How to Win in Your Relationship

The key to changing this dynamic is a shift in perspective. Couples have to move from seeing their relationship from a competition mind-set - someone wins, while someone loses - to one of collaboration, we work together to ensure we both win.

If both people don't feel like they are winning in the relationship, than ultimately, both are losing.

Relationships on television often depict constant power play between couples, one is always trying to outwit or override the other in order to get what he or she wants. We see this time and time again, the husband who strategies and uses various tactics to get out of helping with housework or watching the kids; the wife who is over stressed and tired, constantly nagging her husband and supervising him like he is one of the children. TV husbands seem to be incapable of being trusted to get a task done without screwing everything up, while TV wives appear more like authoritarian caretakers to their husbands rather than loving partners. While this dynamic makes for good TV laughs, in real life, it's disastrous. At its root it points to unequal power and mistrust between partners.

Here's the fundamental problem:

Seeing things from this perspective instantly sets you and your partner up on opposing sides, trying to outsmart one another. If you think you are the winner in your relationship because you have the more dominant voice, then think again. If your partner feels like he or she is losing, then you are both losing because the quality and longevity of the relationship is influenced by how both people feel. So while temporarily you might be feeling good because you think you are winning, as the relationship progresses, things will start falling apart. Eventually, you will soon realize that you've kept winning at the expensive of your partner, which means that the overall success of the relationship and its foundation is now jeopardized.

Your behaviour will have cost the relationship considerably, particularly in the areas of trust, respect, and worth. The long-term damages will far outweigh your short-term gains. Do you think your partner will trust, respect or value the relationship, if you keep making him or her feel like a failure? You might be thinking that you're not making your partner feel like a failure, you're just trying to negotiate getting your needs met, but if you're always pushing for your needs or wanting things to be done your way, the message to your partner clear - you're is not good enough to participate and have a voice in the relationship.

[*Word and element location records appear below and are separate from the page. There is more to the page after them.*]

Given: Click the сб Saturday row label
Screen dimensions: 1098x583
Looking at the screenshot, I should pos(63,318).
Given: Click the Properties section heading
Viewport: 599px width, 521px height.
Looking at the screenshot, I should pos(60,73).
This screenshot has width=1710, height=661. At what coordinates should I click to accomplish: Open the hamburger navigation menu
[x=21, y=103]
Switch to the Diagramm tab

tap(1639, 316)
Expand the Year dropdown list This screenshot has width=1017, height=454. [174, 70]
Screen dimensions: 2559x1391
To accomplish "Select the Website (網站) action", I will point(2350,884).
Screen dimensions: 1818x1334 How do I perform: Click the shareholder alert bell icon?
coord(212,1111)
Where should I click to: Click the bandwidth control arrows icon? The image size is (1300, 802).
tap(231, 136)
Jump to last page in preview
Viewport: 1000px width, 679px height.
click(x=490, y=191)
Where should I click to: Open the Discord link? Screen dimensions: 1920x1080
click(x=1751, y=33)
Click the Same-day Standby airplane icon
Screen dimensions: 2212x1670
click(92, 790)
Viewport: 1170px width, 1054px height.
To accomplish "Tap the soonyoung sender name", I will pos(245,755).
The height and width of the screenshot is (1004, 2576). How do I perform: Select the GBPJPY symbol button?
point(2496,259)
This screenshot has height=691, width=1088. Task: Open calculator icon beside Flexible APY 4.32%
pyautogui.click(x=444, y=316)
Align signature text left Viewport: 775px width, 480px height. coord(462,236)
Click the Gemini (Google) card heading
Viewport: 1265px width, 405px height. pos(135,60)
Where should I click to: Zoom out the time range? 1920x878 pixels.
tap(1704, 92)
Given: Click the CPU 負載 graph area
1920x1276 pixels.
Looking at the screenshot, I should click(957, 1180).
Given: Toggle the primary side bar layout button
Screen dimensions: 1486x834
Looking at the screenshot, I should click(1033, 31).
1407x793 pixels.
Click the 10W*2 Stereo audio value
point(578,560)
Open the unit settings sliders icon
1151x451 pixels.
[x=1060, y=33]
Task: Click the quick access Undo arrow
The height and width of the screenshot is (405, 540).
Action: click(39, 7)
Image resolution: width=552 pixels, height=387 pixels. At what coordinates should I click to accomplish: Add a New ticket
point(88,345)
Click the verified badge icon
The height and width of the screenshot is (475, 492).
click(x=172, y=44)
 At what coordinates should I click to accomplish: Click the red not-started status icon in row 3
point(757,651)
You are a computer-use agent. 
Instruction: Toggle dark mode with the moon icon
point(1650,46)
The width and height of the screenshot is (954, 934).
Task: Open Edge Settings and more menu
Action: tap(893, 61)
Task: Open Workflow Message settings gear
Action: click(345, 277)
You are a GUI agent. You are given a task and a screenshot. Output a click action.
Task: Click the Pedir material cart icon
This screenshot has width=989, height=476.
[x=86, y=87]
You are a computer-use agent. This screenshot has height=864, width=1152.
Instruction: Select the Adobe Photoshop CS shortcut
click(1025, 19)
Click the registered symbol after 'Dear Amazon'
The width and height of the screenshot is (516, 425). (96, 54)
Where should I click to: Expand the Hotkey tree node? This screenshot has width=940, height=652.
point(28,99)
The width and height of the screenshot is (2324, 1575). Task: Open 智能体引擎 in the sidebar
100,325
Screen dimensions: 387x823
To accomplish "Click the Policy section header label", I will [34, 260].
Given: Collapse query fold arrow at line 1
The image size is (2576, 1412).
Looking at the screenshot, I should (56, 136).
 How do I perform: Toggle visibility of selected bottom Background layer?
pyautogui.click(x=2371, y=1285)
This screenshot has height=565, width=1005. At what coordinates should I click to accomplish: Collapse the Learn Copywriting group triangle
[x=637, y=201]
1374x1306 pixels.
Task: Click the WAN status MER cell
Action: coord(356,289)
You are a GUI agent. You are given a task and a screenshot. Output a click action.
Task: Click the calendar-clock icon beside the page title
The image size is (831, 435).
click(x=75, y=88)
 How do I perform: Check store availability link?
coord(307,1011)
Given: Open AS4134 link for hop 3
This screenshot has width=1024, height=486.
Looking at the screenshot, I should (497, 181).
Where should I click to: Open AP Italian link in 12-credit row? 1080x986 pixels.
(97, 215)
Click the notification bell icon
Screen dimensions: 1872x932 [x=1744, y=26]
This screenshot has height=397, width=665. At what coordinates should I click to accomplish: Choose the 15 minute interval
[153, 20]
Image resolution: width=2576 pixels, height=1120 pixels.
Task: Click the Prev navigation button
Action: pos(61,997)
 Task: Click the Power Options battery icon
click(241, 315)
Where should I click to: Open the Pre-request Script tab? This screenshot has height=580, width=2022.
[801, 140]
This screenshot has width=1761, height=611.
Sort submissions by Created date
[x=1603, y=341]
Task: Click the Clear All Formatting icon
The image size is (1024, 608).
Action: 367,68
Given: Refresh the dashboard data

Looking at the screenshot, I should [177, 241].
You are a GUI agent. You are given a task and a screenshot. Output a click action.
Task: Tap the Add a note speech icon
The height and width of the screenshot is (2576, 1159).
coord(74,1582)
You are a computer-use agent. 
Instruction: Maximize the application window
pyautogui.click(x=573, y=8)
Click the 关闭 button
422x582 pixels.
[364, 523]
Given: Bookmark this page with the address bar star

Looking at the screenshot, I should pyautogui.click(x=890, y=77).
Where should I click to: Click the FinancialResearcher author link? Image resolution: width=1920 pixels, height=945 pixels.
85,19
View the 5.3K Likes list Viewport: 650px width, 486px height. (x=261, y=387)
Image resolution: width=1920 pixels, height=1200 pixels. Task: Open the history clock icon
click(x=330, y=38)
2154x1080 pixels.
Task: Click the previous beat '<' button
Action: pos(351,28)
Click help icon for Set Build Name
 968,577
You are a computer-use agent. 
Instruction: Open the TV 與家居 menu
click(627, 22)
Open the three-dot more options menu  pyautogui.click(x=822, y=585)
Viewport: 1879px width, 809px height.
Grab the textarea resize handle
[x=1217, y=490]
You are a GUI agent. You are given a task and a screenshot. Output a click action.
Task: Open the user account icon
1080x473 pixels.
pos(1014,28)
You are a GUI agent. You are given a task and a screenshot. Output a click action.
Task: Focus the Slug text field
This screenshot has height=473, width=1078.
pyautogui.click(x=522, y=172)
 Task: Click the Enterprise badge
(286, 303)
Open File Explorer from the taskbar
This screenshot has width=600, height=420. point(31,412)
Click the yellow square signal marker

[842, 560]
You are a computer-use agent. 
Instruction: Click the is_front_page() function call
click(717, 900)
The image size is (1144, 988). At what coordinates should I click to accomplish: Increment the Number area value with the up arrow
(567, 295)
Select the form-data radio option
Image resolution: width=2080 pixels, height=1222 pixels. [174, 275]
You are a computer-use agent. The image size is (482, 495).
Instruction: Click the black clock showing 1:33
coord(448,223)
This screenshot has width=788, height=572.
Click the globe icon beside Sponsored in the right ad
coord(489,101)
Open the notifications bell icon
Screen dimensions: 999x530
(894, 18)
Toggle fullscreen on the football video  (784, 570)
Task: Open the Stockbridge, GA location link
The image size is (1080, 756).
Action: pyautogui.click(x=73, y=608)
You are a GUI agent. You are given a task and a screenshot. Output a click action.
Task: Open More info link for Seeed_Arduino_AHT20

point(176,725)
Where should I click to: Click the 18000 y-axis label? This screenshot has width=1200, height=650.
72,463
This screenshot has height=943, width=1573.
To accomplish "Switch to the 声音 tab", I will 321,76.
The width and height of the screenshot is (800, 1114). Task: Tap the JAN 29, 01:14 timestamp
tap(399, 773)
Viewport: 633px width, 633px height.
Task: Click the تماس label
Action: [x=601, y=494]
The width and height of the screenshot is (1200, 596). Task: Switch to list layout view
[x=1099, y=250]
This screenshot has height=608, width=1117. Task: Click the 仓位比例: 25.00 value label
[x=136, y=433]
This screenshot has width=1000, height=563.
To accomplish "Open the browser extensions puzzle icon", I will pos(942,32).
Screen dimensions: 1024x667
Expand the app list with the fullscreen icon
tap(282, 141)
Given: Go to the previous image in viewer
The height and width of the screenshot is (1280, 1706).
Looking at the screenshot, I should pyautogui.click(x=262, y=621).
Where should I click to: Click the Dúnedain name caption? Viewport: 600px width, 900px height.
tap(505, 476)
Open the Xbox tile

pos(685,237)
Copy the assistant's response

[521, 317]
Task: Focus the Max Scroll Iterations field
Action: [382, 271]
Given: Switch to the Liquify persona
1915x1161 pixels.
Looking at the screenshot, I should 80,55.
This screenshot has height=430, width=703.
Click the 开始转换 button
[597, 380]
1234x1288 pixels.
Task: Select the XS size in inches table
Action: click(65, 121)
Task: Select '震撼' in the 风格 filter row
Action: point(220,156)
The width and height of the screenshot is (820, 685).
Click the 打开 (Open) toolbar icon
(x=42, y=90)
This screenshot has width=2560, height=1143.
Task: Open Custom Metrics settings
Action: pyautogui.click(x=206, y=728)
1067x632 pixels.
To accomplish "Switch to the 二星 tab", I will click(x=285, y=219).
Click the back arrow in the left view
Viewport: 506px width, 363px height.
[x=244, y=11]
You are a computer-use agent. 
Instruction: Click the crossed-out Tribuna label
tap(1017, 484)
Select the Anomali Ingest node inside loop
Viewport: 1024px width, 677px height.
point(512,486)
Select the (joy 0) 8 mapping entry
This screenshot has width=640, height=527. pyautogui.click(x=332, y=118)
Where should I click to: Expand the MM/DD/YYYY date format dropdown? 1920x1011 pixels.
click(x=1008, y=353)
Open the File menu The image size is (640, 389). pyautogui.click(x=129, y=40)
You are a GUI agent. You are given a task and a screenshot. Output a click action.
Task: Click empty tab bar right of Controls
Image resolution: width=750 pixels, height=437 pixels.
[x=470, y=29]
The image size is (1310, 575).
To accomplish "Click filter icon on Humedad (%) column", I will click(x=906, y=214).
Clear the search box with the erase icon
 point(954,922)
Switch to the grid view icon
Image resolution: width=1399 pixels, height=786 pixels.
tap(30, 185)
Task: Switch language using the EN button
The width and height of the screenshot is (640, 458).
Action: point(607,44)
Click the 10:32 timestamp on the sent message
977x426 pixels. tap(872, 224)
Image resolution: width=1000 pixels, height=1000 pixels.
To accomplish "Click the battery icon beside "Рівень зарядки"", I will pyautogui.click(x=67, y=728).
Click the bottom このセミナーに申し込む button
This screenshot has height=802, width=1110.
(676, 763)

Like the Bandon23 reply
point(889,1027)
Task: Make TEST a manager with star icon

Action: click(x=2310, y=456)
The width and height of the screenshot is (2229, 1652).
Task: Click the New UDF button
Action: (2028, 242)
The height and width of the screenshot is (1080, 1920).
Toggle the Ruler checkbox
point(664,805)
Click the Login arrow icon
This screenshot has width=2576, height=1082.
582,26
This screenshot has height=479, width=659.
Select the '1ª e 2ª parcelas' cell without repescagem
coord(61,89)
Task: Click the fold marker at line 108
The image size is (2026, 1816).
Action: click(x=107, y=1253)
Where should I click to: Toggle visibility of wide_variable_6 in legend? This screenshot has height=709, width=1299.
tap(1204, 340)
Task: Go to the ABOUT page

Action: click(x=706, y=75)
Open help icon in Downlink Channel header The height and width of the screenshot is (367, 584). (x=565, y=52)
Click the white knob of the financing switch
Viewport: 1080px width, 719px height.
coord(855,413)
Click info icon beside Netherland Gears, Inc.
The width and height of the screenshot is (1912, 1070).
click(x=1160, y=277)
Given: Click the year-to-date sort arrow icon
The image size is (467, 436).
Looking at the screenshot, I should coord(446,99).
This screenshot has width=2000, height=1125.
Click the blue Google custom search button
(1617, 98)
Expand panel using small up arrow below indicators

If this type of attitude is allowed to continue too long, partners can become very resentful and bitter towards one another, getting to the point where they are prepared to both feel unhappy rather than to have either one win. And if you're saying to yourself, "that's definitely not me" than think for a second, have you ever gotten into a fight with your partner and you've both stayed angry, refusing to talk to each other for days? Both individuals may have hated the silence and felt uncomfortable, but just to make the other person suffer, they were willing to suffer as well.

The key to changing this dynamic is a shift in perspective. Couples have to move from seeing their relationship from a competition mind-set - someone wins, while someone loses - to one of collaboration, we work together to ensure we both win.